Avant de l’envoyer en exil, le procureur en personne m’a promis d’accorder à Madjid une liberté provisoire. Non seulement il ne lui a pas accordée mais il l’a envoyé en exil sans nous en informer. Nous avons envoyé trois lettres de requête de libération provisoire au procureur. Les trois fois, ils ont prétendu qu’elles s’étaient perdues. Comment trois lettres peuvent-elles se perdre dans l’institution judiciaire de notre nation ? Son avocat avait bon espoir d’obtenir sa libération provisoire en raison du terrible état de santé de Madjid et de la prison qui est en dessous des normes maintenant qu’il a été exilé à Behbahan. Malheureusement, et grâce au procureur de Téhéran, une lettre a été ajoutée au dossier de Madjid indiquant qu’il est interdit de libération provisoire, de visite ou de transfert. J’ignore si ce dernier acte du procureur est légal, mais ce que je sais c’est qu’ils font tout ce qu’ils peuvent pour faire du mal à mon enfant et pour le maltraiter. En dépit de son terrible état physique, ils ont envoyé mon fils dans un endroit sans service médical, sans lui permettre de quitter temporairement la prison pour recevoir les traitements médicaux dont il a besoin. Si ce n’est pas une injustice, je ne sais pas ce que c’est.

Comment vont les autres membres de la famille de Madjid depuis son exil ? Comment l’exil a-t-il affecté vos vies ?

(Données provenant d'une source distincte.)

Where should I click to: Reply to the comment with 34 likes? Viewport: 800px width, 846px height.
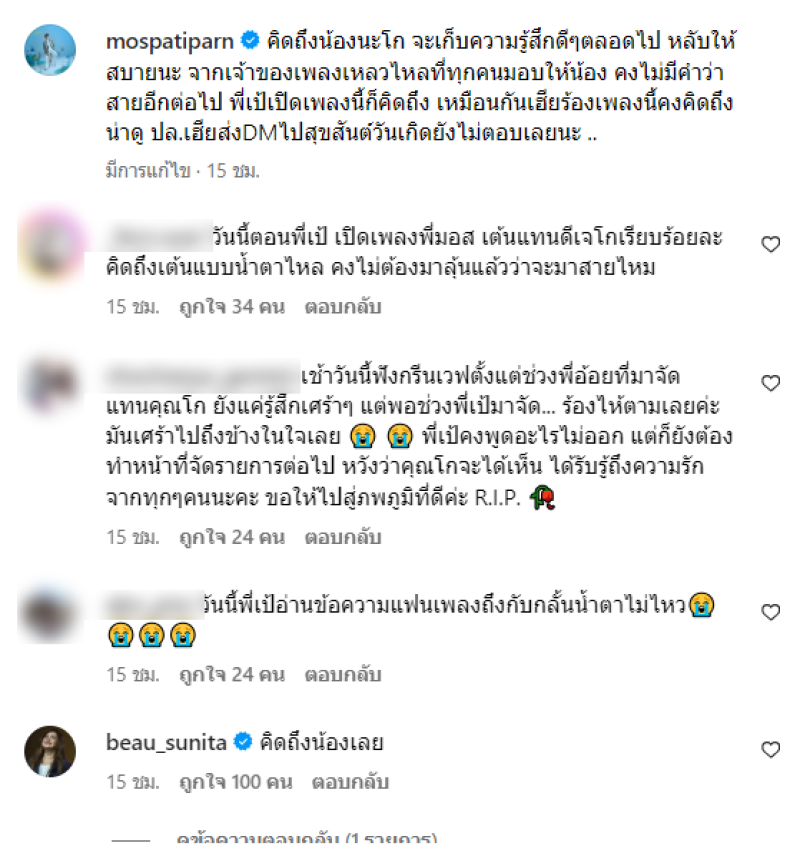click(343, 306)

Nos vies sont devenues des drames le jour de l’arrestation de Madjid. Nous n’avons pas eu un instant de paix depuis lors. Nous nous attendions à quelque chose de mauvais, ou à une sorte de mauvaise nouvelle. Maintenant qu’il a été envoyé en exil, nous n’aurons plus jamais l’esprit en paix. Nous ne savons que faire. A la nouvelle de son exil, j’ai du être hospitalisée quelques jours. En fait, notre famille est brisée. Les frères de Madjid essaient de faire tout ce qu’ils peuvent pour l’aider. Sa sœur et moi en sommes réduites à pleurer toute la journée. Nous ne pouvons rien faire que regarder notre enfant dépérir.

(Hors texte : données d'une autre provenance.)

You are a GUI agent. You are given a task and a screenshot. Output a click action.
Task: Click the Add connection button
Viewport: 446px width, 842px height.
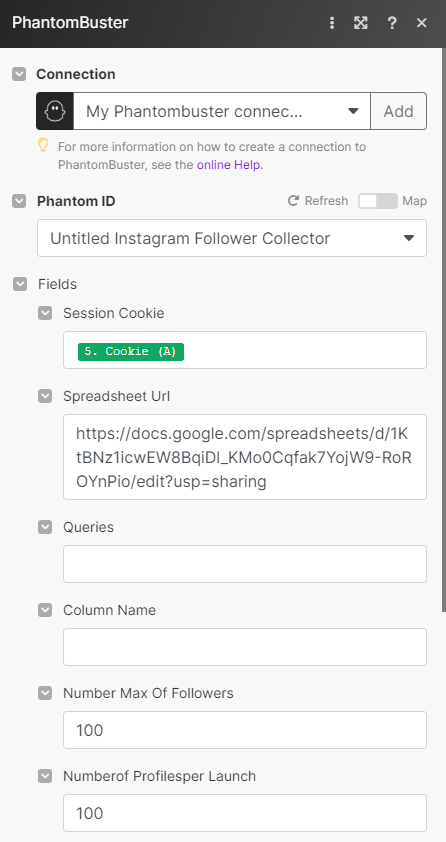point(398,111)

Votre fils est l’un des nombreux étudiants privés du droit à l’éducation et pourtant il a eu l’une des peines les plus lourdes. Pourquoi pensez-vous que Madjid, un étudiant étoilé**, a été traité si durement ?

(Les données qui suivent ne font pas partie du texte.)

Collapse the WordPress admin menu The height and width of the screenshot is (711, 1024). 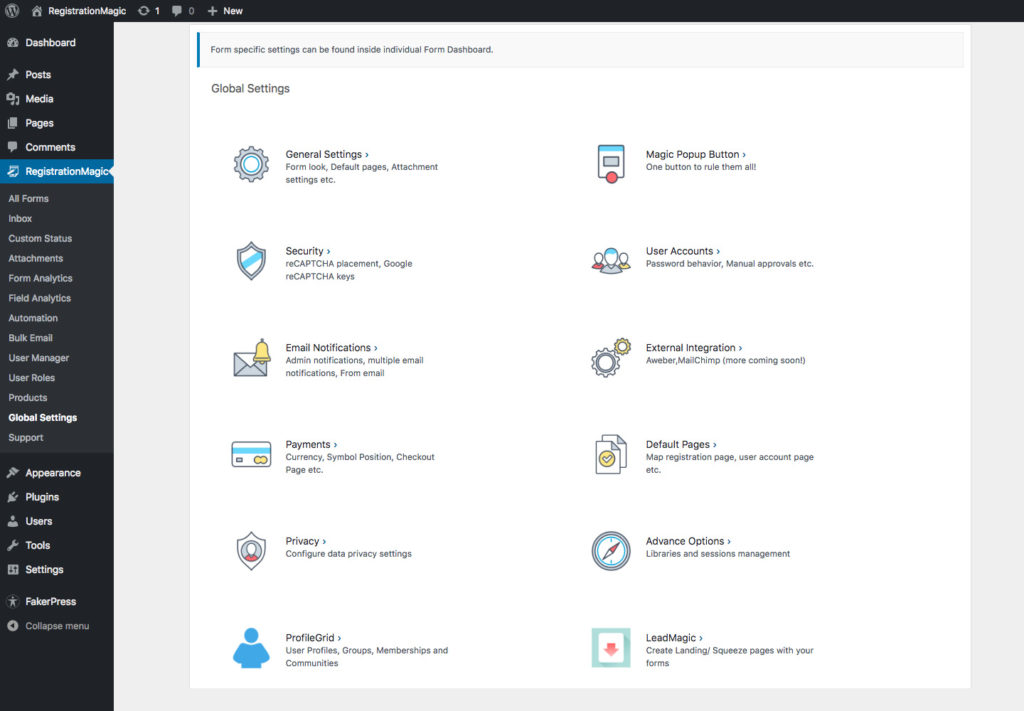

Tout ce que mon fils demandait, c’était son droit à l’éducation. Ils ont commencé par le lui refuser, puis l’ont suspendu et banni de l’université. Quand il a tenté d’informer les gens sur son sort, ils l’ont arrêté. Maintenant, ils prétendent que le Conseil de Défense du Droit à l’Education dont il est membre a été formé sur ordres des « Monaféghin »*, comme si nos enfants n’étaient pas assez intelligents pour décider seuls de leur propre destin. A mon avis, ce type de conduite envers Madjid et d’autres étudiants a été pensée pour réduire au silence les autres étudiants qui manifestent contre leurs agissements illégaux.

En conclusion que voudriez-vous dire aux autorités judiciaires ? Que voudriez-vous leur demander ?

Voilà 16 mois que notre enfant innocent est incarcéré. Voilà 16 mois que nous crions haut et fort que notre fils n’est en rien lié avec quelque groupe que ce soit, mais ils refusent de nous écouter. Madjid lui-même a écrit plusieurs lettres dénonçant tout lien avec quelque groupe que ce soit, mais ça n’a servi à rien. On ne l’a même pas laissé se défendre au tribunal sous prétexte qu’ils avaient la preuve de son innocence et cependant, on l’a maintenant exilé vers une lointaine prison. Je demande uniquement que mon enfant soit libéré. Je veux seulement le revoir, entendre sa voix et embrasser son beau visage.


* Monafeghin: terme forgé par la république islamique d’Iran pour désigner les Modjaheddines Khalgh (OMK), un grand groupe d'exilés s’opposant au régime iranien. Depuis le soulèvement post-électoral de 2009, de nombreux Iraniens détenus illégalement se sont vus accusés sans fondement de Moharebeh [guerre contre Dieu] pour avoir eu des contact avec des groupes d’opposition au régime iranien et dans la plupart des cas, il est fait référence à l’OMK. L’accusation de Moharebeh peut entraîner un verdict de peine de mort ou de longue peine de prison.

**Etudiants étoilés : Le système de décerner des étoiles à l’encontre d’étudiants a été développé par le ministère iranien de l’enseignement supérieur. Les étudiants passant en conseil de discipline sont ainsi pénalisés. Quand un étudiant a un certain nombre d’étoiles, il est interdit d’éducation. Ce système est surtout utilisé contre les étudiants militants.